Contains 1,457 tasks across diverse domains, structured as visual chains with up to 6 dialogue turns and 27 images.
Proprietary models outperform open-source ones; larger models excel due to emergent reasoning capabilities.
Highlights the importance of structured training data and architectural design for multimodal reasoning.
RLAX: Large-Scale, Distributed Reinforcement Learning for Large Language Models on TPUs
What’s the research question?
How can we develop a scalable and robust reinforcement learning framework for large language models (LLMs) on TPUs that supports diverse algorithms, training paradigms, and preemption?
What did the authors do?
The authors introduced RLAX, a new reinforcement learning (RL) system designed specifically for training large language models on TPU clusters. Key features include:
A parameter-server architecture with a centralized controller to enable flexible resource management and robust preemption handling.
Integration with AXLearn as the backend, supporting multiple RL algorithms through a modular design that separates loss computation, advantage estimation, and gradient calculation.
Support for both on-policy and off-policy training paradigms via configurable staleness bounds, allowing inference workers to generate rollouts using stale weights without compromising convergence.
A numerical alignment technique that recomputes log-probabilities using an inference-matched training graph to ensure consistency between trainer and inference workers.
Design optimizations for large-scale TPU clusters, including distributed parameter servers, in-memory persistence, and custom version management.
A verifier service for code execution and a data curation pipeline to ensure high-quality training data.
What did they find?
RLAX demonstrated impressive performance and robustness in large-scale training experiments:
Achieved a 12.8% improvement in pass@8 accuracy on the QwQ-32B benchmark within 12 hours and 48 minutes using 1024 v5p TPUs.
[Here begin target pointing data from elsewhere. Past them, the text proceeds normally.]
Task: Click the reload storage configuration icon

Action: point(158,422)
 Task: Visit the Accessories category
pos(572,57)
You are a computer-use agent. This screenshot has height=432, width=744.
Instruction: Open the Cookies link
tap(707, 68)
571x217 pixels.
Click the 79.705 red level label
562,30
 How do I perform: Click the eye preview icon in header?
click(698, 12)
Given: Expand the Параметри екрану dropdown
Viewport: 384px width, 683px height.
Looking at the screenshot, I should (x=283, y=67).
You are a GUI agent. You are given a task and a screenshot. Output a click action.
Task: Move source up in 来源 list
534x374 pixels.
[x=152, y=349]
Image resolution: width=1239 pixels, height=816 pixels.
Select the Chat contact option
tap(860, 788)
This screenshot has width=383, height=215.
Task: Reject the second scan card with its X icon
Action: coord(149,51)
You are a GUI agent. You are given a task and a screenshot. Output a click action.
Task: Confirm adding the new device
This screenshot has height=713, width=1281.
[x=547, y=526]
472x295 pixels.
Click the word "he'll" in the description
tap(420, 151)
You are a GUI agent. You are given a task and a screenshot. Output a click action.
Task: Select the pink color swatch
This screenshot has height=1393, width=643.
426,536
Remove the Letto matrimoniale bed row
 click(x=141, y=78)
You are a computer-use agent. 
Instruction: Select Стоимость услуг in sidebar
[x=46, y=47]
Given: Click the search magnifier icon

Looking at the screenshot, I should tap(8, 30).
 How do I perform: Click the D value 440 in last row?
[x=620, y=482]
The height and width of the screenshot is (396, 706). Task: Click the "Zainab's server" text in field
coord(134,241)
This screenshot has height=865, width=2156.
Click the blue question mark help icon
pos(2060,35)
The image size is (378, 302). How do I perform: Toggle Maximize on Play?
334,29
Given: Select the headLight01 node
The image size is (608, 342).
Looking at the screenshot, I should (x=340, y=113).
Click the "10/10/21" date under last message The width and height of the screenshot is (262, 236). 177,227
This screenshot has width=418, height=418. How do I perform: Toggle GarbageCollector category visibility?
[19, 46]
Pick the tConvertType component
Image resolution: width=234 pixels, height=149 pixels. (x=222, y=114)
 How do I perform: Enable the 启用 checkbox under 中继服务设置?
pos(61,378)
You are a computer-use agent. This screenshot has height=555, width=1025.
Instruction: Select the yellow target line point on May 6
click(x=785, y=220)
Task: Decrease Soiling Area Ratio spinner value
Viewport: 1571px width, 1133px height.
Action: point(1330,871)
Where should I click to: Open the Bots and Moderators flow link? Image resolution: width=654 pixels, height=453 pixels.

Scaled inference throughput linearly up to 1024 TPUs, reducing training step time by a factor of 3.6 as inference throughput increased 8-fold.
Through ablation studies, showed that bounded staleness parameters (e.g., (j,k)=(16,32)) effectively balanced convergence speed and training efficiency.
Reduced log-probability volatility from a 95th percentile of 0.0443 to 0.0199 through numerical alignment, improving training stability.
Limitations include the need for careful tuning of staleness bounds and potential complexity in system deployment.
Why does this matter?
RLAX advances the field of large-scale reinforcement learning for language models by providing a flexible, scalable, and robust system architecture tailored for TPU clusters. Its support for diverse RL algorithms, training paradigms, and preemption makes it highly applicable to real-world deployment scenarios where resource variability and data quality are critical concerns. The emphasis on numerical stability addresses a common challenge in RL training, enabling more reliable and efficient development of future large language models. This work paves the way for more effective use of RL in improving language understanding, generation, and alignment tasks at scale.
Key Points
RLAX is a modular, distributed RL framework optimized for large language models on TPUs.
Supports on-policy and off-policy training with configurable staleness bounds for stability and efficiency.
Numerical alignment via log-prob recomputation improves training robustness.
Achieved significant accuracy gains and scalable inference throughput on large TPU clusters.